> **Exercise directions**: Rewrite the records below, replacing "icon" with "symbol" everywhere it occurs and leaving everything else unchanged.
— start of Data in this exercise —
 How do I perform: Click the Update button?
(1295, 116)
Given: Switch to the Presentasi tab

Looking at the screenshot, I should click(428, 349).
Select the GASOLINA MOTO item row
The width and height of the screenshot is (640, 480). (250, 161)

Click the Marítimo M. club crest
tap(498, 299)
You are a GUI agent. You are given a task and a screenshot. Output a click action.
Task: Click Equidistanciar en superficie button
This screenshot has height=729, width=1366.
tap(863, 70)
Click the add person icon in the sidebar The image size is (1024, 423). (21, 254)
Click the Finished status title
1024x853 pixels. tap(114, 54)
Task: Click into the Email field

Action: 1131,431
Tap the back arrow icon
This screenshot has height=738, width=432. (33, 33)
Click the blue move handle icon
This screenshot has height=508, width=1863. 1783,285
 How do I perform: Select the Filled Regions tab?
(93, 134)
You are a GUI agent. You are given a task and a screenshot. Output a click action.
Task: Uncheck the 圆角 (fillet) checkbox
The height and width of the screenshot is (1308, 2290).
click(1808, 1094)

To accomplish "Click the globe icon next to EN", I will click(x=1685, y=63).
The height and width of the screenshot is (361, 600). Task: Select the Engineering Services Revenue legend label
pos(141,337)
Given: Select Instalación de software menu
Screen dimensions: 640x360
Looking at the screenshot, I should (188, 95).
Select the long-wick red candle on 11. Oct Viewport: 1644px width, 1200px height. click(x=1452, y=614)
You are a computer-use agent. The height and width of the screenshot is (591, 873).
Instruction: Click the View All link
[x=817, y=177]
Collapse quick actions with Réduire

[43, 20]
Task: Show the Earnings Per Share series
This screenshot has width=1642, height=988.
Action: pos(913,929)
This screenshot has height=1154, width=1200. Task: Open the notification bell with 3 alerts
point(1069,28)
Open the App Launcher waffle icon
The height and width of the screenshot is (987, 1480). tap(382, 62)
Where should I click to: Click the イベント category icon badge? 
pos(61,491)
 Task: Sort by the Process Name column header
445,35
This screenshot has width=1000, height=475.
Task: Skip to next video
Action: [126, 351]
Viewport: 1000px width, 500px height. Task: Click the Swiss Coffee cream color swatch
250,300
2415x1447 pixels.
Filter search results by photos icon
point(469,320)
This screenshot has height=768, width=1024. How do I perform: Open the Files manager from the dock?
— end of Data in this exercise —
> **Exercise response**:
 How do I perform: Click the Update button?
(1295, 116)
Given: Switch to the Presentasi tab

Looking at the screenshot, I should click(428, 349).
Select the GASOLINA MOTO item row
The width and height of the screenshot is (640, 480). (250, 161)

Click the Marítimo M. club crest
tap(498, 299)
You are a GUI agent. You are given a task and a screenshot. Output a click action.
Task: Click Equidistanciar en superficie button
This screenshot has height=729, width=1366.
tap(863, 70)
Click the add person symbol in the sidebar The image size is (1024, 423). (21, 254)
Click the Finished status title
1024x853 pixels. tap(114, 54)
Task: Click into the Email field

Action: 1131,431
Tap the back arrow symbol
This screenshot has height=738, width=432. (33, 33)
Click the blue move handle symbol
This screenshot has height=508, width=1863. 1783,285
 How do I perform: Select the Filled Regions tab?
(93, 134)
You are a GUI agent. You are given a task and a screenshot. Output a click action.
Task: Uncheck the 圆角 (fillet) checkbox
The height and width of the screenshot is (1308, 2290).
click(1808, 1094)

To accomplish "Click the globe symbol next to EN", I will click(x=1685, y=63).
The height and width of the screenshot is (361, 600). Task: Select the Engineering Services Revenue legend label
pos(141,337)
Given: Select Instalación de software menu
Screen dimensions: 640x360
Looking at the screenshot, I should (188, 95).
Select the long-wick red candle on 11. Oct Viewport: 1644px width, 1200px height. click(x=1452, y=614)
You are a computer-use agent. The height and width of the screenshot is (591, 873).
Instruction: Click the View All link
[x=817, y=177]
Collapse quick actions with Réduire

[43, 20]
Task: Show the Earnings Per Share series
This screenshot has width=1642, height=988.
Action: pos(913,929)
This screenshot has height=1154, width=1200. Task: Open the notification bell with 3 alerts
point(1069,28)
Open the App Launcher waffle symbol
The height and width of the screenshot is (987, 1480). tap(382, 62)
Where should I click to: Click the イベント category symbol badge? 
pos(61,491)
 Task: Sort by the Process Name column header
445,35
This screenshot has width=1000, height=475.
Task: Skip to next video
Action: [126, 351]
Viewport: 1000px width, 500px height. Task: Click the Swiss Coffee cream color swatch
250,300
2415x1447 pixels.
Filter search results by photos symbol
point(469,320)
This screenshot has height=768, width=1024. How do I perform: Open the Files manager from the dock?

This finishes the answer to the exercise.